*SELECTED EXCERPT:*

★ ★ ★ ★ ★

(ii) Device performance data must be demonstrated through a clinical study and must include the following:
(A) Data demonstrating clinical validity including the clinical sensitivity and specificity, and positive and negative predictive value of the test in the intended use population of patients with suspected mild traumatic brain injury (
i.e., Glasgow Coma Score (GCS) of 13-15), or equivalent standard of care for determination of severity of traumatic brain injury (TBI).(B) Study must be performed using the operators and in settings that are representative of the types of operators and settings for which the device is intended to be used.
(C) All eligible subjects must meet the well-defined study inclusion and exclusion criteria that define the intended use population. The prevalence of diseased or injured subjects in the study population must reflect the prevalence of the device's intended use population, or alternatively, statistical measures must be used to account for any bias due to enrichment of subpopulations of the intended use population.
(D) All eligible subjects must have undergone a head computerized tomography (CT) scan or other appropriate clinical diagnostic standard used to determine the presence of an intracranial lesion as part of standard of care and must also be evaluated by the subject device. All clinical diagnostic standards used in the clinical study must follow standard clinical practice in the United States.

★ ★ ★ ★ ★

*DATASET CONTENT:*

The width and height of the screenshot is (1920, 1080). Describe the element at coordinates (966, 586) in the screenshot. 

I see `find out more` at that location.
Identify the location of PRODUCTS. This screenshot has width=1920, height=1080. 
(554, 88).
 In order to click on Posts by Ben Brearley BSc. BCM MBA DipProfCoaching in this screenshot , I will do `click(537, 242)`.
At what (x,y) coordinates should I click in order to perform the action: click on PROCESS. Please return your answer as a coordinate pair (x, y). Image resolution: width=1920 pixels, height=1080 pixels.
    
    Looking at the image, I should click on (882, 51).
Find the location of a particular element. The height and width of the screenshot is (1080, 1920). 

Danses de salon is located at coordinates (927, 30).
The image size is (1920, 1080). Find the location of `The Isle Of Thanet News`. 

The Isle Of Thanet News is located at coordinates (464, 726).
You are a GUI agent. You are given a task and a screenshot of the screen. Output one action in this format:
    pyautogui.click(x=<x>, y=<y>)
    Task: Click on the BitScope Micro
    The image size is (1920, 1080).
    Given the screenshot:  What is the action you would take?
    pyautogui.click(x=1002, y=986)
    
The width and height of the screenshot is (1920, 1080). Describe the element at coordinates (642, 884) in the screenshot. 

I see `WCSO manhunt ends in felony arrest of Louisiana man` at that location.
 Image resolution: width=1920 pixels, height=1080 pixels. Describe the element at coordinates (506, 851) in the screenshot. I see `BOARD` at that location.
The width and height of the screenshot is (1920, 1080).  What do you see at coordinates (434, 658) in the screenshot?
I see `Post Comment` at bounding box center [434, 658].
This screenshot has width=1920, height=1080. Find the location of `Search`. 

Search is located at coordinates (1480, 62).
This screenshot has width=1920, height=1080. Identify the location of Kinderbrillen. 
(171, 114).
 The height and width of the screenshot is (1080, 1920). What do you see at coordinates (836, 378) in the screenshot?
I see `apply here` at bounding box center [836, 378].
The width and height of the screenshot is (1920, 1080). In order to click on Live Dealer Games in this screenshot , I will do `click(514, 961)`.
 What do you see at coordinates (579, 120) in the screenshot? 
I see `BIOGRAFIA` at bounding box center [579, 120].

★ ★ ★ ★ ★

*TASKS TO PERFORM:*
**1.** In the excerpt on clinical study requirements, what Glasgow Coma Score range defines the intended use population of patients with suspected mild traumatic brain injury?
**2.** Write the next part of the excerpt on clinical study requirements, picking up after its final sentence.
The material has nothing to do with the excerpt on clinical study requirements.

*TASK RESPONSES:*
**1.** A Glasgow Coma Score of 13-15.

**2.**
(E) Relevant demographic variables and baseline characteristics including medical history and neurological history. In addition, head injury characteristics, neurological assessments, and physical evidence of trauma must be provided for each subject. This information includes but is not limited to the following: Time since head injury, time from head injury to CT scan, time from head injury to blood draw, GCS score or equivalent, experience of loss of consciousness, presence of confusion, episodes of vomiting, post-traumatic amnesia characteristics, presence of post-traumatic seizures, drug or alcohol intoxication, mechanism of injury, acute intracranial lesion type, neurosurgical lesion, and cranial fracture.
(F) Each CT scan or other imaging result must be independently evaluated in a blinded manner by at least two board-certified radiologists to determine whether it is positive or negative as defined by the presence or absence of acute intracranial lesions. This independent review must be conducted without access to test results of the device. Prior to conducting the review, the criteria and procedures to be followed for scoring the images must be established, including the mechanism for determining consensus.
(G) All the clinical samples must be tested with the subject device blinded to the TBI status and the neurological-lesion-status of the subject.
(H) Details on how missing values in data are handled must be provided.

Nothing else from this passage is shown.